Eldad Melamed of CEVA provides some general guidelines for developing signal processing algorithms that will allow the use of real-time face detection applications on any mobile device.
In response the market demand for embedded vision capabilities, an industry alliance has been formed. Spearheaded by the market research firm BDTI, the Embedded Vision Alliance (EVA) consists of 16 initial members from the IC and embedded industries. Its mission is to “inspire and empower embedded system designers to incorporate vision capabilities into their products, by providing them with practical insights, information, and skills.” The EVA hopes to facilitate the flow of high-quality information and insights on embedded vision technology and trends.
The emergence of the EVA validates the need for great collaboration within the industry. However, much progress has already been made to improve the vision capabilities of electronic systems. One of the key requirements is a flexible processing architecture that can address the considerable performance and power needs of mobile image detection and recognition features in products.
Much like the human visual system, embedded computer vision systems perform the same visual functions of analyzing and extracting information from video in a wide variety of products. In embedded portable devices such as smartphones, digital cameras, and camcorders, the elevated performance has to be delivered with limited size, cost, and power.
Emerging high-volume embedded vision markets include automotive safety, surveillance, and gaming. Computer vision algorithms identify objects in a scene, and consequently produce one region of an image that has more importance than other regions of the image. For example, object and face detection can be used to enhance video conferencing experience, management of public security files, content based retrieval and many other aspects.

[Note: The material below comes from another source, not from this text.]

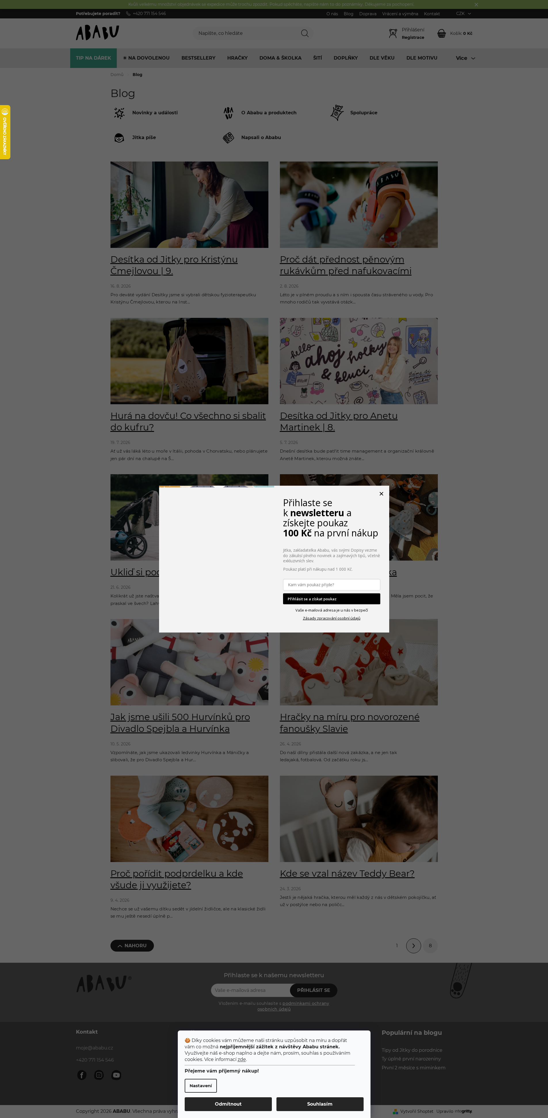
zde (242, 1059)
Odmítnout (228, 1104)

This paper presents an approach for real-time deployment of face detection application on programmable vector processor. The steps taken are general purpose in the sense that they can be used to implement similar computer vision algorithms on any mobile device. Included in this is a method for cropping and resizing that can be done to properly center the image on a face. (Figure 1 ).
The application can be used on a single image or on a video stream, and is designed to run in real time. As far as real-time face detection on mobile devices is concerned, appropriate implementation steps need to be made in order to achieve a real-time throughput.
Figure 1. CEVA face detection application
Challenges of face detection
While still image processing consumes a small amount of bandwidth and allocated memory, video can be considerably demanding on today’s memory systems.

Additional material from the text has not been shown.